The positive root of $x^3 +x^2 =0.1$ is denoted to be $A$.
$(a)$ Find the first approximation to $A$ by linear interpolation on the interval $(0,1)$
For this, I got $x_1 =0.05$
$(b)$ Indicate why linear interpolation does not give a good approximation to $A$.
All I think of for this is that $x_1$ by linear interpolation greatly underestimates $A$ to a large extent. But wouldn't numerical methods like Newton-Raphson, Linear Interpolation and iteration $x_{n+1}=F(x_n)$ all give bad first approximations?

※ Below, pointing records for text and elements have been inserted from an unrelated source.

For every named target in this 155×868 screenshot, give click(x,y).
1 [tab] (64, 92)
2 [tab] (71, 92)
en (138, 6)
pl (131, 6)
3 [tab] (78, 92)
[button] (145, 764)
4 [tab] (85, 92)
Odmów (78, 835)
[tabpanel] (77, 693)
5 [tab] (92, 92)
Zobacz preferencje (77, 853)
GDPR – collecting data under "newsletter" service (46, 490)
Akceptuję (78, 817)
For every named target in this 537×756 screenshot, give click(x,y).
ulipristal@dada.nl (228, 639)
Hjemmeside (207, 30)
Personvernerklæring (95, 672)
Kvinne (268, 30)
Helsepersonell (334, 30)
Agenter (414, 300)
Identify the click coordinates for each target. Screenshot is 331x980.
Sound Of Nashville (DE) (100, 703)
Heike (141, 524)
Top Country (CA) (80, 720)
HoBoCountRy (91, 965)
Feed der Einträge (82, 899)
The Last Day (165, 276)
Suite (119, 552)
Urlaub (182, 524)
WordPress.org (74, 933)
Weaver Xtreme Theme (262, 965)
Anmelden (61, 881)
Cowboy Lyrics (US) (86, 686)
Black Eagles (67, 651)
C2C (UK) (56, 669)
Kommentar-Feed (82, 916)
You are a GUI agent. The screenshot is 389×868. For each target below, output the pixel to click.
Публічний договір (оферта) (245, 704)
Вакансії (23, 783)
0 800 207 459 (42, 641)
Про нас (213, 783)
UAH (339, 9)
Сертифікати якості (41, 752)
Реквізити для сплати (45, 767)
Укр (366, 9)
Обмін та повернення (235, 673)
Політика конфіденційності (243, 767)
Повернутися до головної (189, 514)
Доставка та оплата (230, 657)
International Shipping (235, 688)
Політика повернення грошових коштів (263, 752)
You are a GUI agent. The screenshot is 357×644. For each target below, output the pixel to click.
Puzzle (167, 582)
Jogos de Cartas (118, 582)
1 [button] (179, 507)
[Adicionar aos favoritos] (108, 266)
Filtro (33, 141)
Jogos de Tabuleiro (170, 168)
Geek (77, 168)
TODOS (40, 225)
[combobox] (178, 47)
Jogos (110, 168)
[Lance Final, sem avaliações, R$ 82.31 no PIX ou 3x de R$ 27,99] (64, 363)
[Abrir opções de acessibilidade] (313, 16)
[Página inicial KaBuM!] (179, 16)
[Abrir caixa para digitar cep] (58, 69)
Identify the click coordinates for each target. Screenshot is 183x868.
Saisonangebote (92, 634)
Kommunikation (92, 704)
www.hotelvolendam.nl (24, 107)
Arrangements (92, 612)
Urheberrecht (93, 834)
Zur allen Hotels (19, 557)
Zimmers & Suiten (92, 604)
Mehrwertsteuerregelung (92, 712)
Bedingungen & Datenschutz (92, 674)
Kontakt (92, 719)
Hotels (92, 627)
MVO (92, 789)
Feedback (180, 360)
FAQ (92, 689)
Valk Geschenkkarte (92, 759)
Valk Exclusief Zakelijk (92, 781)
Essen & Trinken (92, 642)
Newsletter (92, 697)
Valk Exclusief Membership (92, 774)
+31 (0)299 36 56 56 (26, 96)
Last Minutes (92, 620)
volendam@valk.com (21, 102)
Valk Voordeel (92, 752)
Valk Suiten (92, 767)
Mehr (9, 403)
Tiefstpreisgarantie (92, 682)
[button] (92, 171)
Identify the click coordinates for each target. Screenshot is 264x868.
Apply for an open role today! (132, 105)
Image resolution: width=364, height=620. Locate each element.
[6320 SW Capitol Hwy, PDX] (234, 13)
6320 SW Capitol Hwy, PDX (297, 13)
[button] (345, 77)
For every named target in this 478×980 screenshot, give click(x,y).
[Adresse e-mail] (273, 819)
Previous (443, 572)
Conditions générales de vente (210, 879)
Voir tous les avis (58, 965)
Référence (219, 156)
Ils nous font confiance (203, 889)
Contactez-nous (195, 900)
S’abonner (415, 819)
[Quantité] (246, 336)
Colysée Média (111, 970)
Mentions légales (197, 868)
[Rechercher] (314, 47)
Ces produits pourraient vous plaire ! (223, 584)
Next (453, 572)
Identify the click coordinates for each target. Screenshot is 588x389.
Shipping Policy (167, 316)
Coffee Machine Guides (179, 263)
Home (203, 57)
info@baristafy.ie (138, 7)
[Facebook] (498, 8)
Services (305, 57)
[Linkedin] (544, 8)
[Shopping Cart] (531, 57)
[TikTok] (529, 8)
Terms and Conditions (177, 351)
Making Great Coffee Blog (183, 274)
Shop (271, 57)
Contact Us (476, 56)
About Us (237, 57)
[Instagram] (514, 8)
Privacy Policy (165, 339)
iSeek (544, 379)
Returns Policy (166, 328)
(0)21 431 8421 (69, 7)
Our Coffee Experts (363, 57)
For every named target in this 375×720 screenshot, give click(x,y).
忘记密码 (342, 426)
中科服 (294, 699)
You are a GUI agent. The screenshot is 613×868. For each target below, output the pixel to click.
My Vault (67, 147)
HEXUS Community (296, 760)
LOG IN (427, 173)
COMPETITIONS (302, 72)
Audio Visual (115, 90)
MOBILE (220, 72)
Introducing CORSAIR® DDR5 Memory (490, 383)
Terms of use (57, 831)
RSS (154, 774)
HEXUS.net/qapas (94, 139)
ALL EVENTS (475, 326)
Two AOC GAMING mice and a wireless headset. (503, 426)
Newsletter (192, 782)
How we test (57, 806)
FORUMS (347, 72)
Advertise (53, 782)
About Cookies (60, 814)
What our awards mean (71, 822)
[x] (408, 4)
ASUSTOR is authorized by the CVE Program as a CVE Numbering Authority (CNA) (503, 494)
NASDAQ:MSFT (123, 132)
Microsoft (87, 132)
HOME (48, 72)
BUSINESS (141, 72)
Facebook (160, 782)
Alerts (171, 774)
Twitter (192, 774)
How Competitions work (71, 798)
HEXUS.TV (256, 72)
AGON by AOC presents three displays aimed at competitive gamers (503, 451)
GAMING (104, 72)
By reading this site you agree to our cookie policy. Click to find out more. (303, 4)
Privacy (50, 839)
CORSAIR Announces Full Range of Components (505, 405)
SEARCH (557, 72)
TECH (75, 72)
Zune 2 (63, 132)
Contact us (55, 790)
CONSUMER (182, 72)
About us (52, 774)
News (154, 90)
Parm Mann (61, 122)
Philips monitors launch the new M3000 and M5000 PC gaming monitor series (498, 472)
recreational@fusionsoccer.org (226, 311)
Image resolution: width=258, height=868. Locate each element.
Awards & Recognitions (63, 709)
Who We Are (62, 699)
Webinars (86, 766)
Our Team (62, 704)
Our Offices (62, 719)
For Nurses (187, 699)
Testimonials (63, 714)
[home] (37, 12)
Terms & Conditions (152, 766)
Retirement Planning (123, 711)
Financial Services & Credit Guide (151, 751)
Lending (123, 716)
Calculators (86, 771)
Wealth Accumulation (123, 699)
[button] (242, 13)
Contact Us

$(c)$ Find an alternative first approximation to $A$ by using the fact that if $x$ is small then $x^3$ is negligible compared with $x^2$
So, for this am I supposed to use Newton-Raphson with $x_1=0$ since $x$ is small?
Best Answer
(a) Correct. (b) Yes. It is also bad because $1$ is far away from the root, as can be seen comparing the function values. And the function is very non-linear around $x=0$, making linear approximations relatively bad.
(c) No, you are supposed to solve $x^2=0.1$, disregarding the $x^3$ term. Or to put it into inequalities, as $0<x<1$ you also have $$ x^2\le 0.1\le 2x^2\implies \sqrt{0.05}\le x \le \sqrt{0.1}. $$ Then iterate further, for instance using $x_{k+1}=\sqrt{\frac{0.1}{1+x_k}}$.